Below, the manufacturing method of each used member is demonstrated.

≪Production of liquid crystal cell≫
The liquid crystal cell has a cell gap (d) of 4 μm, a liquid crystal material having a positive dielectric constant anisotropic layer is enclosed between the substrates by drop injection, and Δn · d of the liquid crystal layer 11 is 410 nm (Δn is a value of the liquid crystal material). Refractive index anisotropy). In addition, the rubbing direction (alignment axis) 10 of the upper (observer side) substrate 9 of the liquid crystal cell is 90 °, the rubbing direction (alignment axis) 13 of the lower (backlight side) substrate 12 is 0 °, and the twist angle is The angle was 90 °. In this way, a TN mode liquid crystal cell was produced.

<< Production of optical compensation sheet >>
<Production of cellulose acetate film>
The following composition was put into a mixing tank and stirred while heating to dissolve each component to prepare a cellulose acetate solution.
Cellulose acetate solution composition Cellulose acetate having an acetylation degree of 60.7 to 61.1% 100 parts by weight Triphenyl phosphate (plasticizer) 7.8 parts by weight Biphenyl diphenyl phosphate (plasticizer) 3.9 parts by weight Methylene chloride (first Solvent) 336 parts by mass Methanol (second solvent) 29 parts by mass 1-butanol (third solvent) 11 parts by mass

  In another mixing tank, 16 parts by mass of the following retardation increasing agent, 92 parts by mass of methylene chloride and 8 parts by mass of methanol were added and stirred while heating to prepare a retardation increasing agent solution. A dope was prepared by mixing 474 parts by mass of the cellulose acetate solution with 25 parts by mass of the retardation increasing agent solution and stirring sufficiently. The addition amount of the retardation increasing agent was 6.0 parts by mass with respect to 100 parts by mass of cellulose acetate.

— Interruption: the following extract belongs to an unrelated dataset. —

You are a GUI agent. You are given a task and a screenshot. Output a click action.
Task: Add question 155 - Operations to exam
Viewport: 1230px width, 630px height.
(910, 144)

  The obtained dope was cast using a band stretching machine. After the film surface temperature on the band reached 40 ° C., the film was dried with warm air of 70 ° C. for 1 minute, and the film was dried from the band with 140 ° C. drying air for 10 minutes, and the residual solvent amount was 0.3% by mass. A cellulose acetate film (thickness: 80 μm) was prepared. With respect to the produced cellulose acetate film (transparent support, transparent protective film), Re retardation value and Rth retardation value at a wavelength of 546 nm were measured. Re was 8 nm and Rth was 78 nm. The produced cellulose acetate film was immersed in a 2.0N potassium hydroxide solution (25 ° C.) for 2 minutes, neutralized with sulfuric acid, washed with pure water, and then dried. Thus, a cellulose acetate film for a transparent protective film was produced.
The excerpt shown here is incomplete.